### TEXTO FORNECIDO
Além disso, foi notada uma intensa atividade de veículos ucranianos de
desminagem de terrenos, fazendo prever a iminência do avanço de forças
terrestres.
Acresce que o
programa do atual presidente do regime de Kiev, Volodymir Zelensky, previa a
reconquista pela força do território russo da Crimeia e a «normalização» da
situação nos territórios do Donbass, isto é, a concretização da limpeza étnica.
Postas as coisas
neste pé, afinal a doutrina de Responsabilidade de Proteger será propriedade
única e intransmissível de Washington e da OTAN ou pode servir de exemplo a
outras nações, neste caso a Rússia?
Seguindo a mesma
linha de raciocínio, será que apenas os Estados Unidos e a Aliança Atlântica
podem cercar militarmente outros países, inundando de armas, incluindo de
extermínio em massa, as linhas avançadas das suas forças, sem que as nações
assim ameaçadas tenham o direito de se defender e de proteger populações afins?
Da doutrina R2P
aplicada pelos Estados Unidos e a OTAN nasceu, por exemplo, uma entidade muito
peculiar chamada Kosovo, governada por terroristas islâmicos e funcionando como
entreposto de tráficos vários, entre eles o de órgãos humanos; no entanto,
grande e sonoro é o escândalo porque do R2P aplicado pela Rússia decorre o
reconhecimento de peculiares entidades como as Repúblicas Populares de Donetsk
e Lugansk. «Quem Putin julga que é para reconhecer outros Estados?»,
interrogou-se o penoso Joseph Biden, ligado aos auriculares e fixado no
teleponto, mais ou menos na mesma ocasião em que confirmou o reconhecimento da
anexação ilegal do território sírio dos Montes Golã por Israel. Tudo de uma
transparente coerência, que pode ainda ser reforçada com a possível integração
do Kosovo à OTAN.
Quem vai à guerra dá
e leva, é um aforismo português bem enraizado. Parece, porém, que há quem
apenas queira dar sem correr o risco de levar. No fundo, não passa de um
cacoete de quem acha que a impunidade dos comportamentos guiados por
mentalidades coloniais e imperiais dura para sempre.
Porém, os tempos
mudaram; as últimas semanas ilustram bem essa realidade e a reação de novo tipo
ensaiada pela Rússia traduz uma alteração da relação de forças geoestratégica.
Daí também a sufocante barragem de propaganda que executa uma metódica lavagem
no cérebro dos cidadãos, inspirada nos confins totalitários imaginados por
George Orwell.
######
### DADOS A ANALISAR
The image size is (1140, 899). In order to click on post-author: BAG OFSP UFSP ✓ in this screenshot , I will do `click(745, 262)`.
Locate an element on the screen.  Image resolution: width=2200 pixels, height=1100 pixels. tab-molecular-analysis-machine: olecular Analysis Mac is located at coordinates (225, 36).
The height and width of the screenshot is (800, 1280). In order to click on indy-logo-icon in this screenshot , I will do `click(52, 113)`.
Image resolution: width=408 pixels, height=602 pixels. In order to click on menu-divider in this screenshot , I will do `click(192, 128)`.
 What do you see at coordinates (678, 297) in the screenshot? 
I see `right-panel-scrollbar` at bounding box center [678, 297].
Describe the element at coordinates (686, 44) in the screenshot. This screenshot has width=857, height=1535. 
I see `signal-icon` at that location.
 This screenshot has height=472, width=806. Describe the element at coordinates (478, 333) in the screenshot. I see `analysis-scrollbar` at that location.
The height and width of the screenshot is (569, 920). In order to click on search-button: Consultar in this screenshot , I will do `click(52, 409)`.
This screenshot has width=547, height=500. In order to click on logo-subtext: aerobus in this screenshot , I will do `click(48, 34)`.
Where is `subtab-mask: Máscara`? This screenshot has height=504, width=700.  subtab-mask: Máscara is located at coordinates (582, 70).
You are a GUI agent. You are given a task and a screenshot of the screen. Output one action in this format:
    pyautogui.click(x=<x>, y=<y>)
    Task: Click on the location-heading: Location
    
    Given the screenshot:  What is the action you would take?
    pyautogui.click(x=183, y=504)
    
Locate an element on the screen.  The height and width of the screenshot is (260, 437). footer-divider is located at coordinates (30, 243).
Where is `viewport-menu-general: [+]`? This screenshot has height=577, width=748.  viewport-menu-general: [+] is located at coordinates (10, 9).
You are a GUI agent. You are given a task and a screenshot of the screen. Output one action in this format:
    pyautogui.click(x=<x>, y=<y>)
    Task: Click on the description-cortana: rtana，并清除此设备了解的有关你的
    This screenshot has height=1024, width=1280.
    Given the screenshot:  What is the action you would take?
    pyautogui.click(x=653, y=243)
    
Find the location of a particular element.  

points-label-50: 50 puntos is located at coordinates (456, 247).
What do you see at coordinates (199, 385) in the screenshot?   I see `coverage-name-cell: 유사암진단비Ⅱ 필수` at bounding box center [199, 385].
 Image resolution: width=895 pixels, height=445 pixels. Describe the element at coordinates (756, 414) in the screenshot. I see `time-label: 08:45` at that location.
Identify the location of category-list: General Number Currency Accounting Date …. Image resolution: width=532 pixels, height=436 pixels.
######
» EXERCÍCIOS PROPOSTOS:
**1)** Reproduza fielmente o trecho da listagem que vai da linha que contém "What do you see at coordinates (678, 297)" até à linha que contém "coordinates (30, 243).", incluindo ambas.
**2)** Dê continuidade ao texto sobre a doutrina da Responsabilidade de Proteger e a Rússia a partir do ponto em que termina.
A listagem não guarda qualquer relação com o texto.

» RESPOSTAS ÀS TAREFAS:
**1)**
 What do you see at coordinates (678, 297) in the screenshot? 
I see `right-panel-scrollbar` at bounding box center [678, 297].
Describe the element at coordinates (686, 44) in the screenshot. This screenshot has width=857, height=1535. 
I see `signal-icon` at that location.
 This screenshot has height=472, width=806. Describe the element at coordinates (478, 333) in the screenshot. I see `analysis-scrollbar` at that location.
The height and width of the screenshot is (569, 920). In order to click on search-button: Consultar in this screenshot , I will do `click(52, 409)`.
This screenshot has width=547, height=500. In order to click on logo-subtext: aerobus in this screenshot , I will do `click(48, 34)`.
Where is `subtab-mask: Máscara`? This screenshot has height=504, width=700.  subtab-mask: Máscara is located at coordinates (582, 70).
You are a GUI agent. You are given a task and a screenshot of the screen. Output one action in this format:
    pyautogui.click(x=<x>, y=<y>)
    Task: Click on the location-heading: Location
    
    Given the screenshot:  What is the action you would take?
    pyautogui.click(x=183, y=504)
    
Locate an element on the screen.  The height and width of the screenshot is (260, 437). footer-divider is located at coordinates (30, 243).

**2)**
Um pouco de história recente
Sem ser necessário
recuar por ora aos tempos em que «Lênin, os seus seguidores e a Rússia
comunista bolchevique» criaram a Ucrânia, segundo a história recriada pelo
oligárquico inner circle de Vladimir Putin, façamos uma revisão das origens
mais recentes do problema ucraniano que conduziram à situação atual.
Depois de Gorbatchov
e o alcoólatra agente da CIA Boris Ieltsin terem desmantelado a União
Soviética, a Ucrânia independente rapidamente se transformou num pródigo
alimento da gula dos círculos político-militares ocidentais e das
transnacionais globalizantes, meios imbuídos da sempre insaciável mentalidade
colonial e da correspondente arrogância.
Em 2004,
provavelmente porque nem tudo corria como devia, os centros de costume, Soros e
companhia, organizaram uma revolução colorida, neste caso em tons laranja, para
dar alento aos partidários da integração na União Europeia e na OTAN,
comandados pela nacionalista primeira-ministra Yulia Tymochenko, com ligações
fascistas bem identificadas.
Em finais de 2013, a
Ucrânia, sob a presidência do russófono Viktor Yanukovytch e abalada por uma
corrupção endêmica, chegou a um ponto de fratura entre os partidários da adesão
à União Europeia e à OTAN e os defensores de um reforço da soberania
aprofundando as ligações com a Rússia.
Recorrendo de novo à
receita da revolução colorida, os Estados Unidos e a União Europeia montaram
uma suposta «Revolução da Dignidade» que degenerou, em fevereiro de 2014, nos
acontecimentos da Praça Maidan, em Kiev, onde grupos de assalto nazistas
acabaram por assumir o poder determinante do movimento. Atiradores pertencentes
a esses grupos, usando fardas policiais e colocados nos telhados dos edifícios
no entorno, dispararam sobre manifestantes provocando numerosos mortos e
feridos. Mais um exemplo das operações de falsa bandeira em que os Estados
Unidos são especialistas há bastante mais de um século.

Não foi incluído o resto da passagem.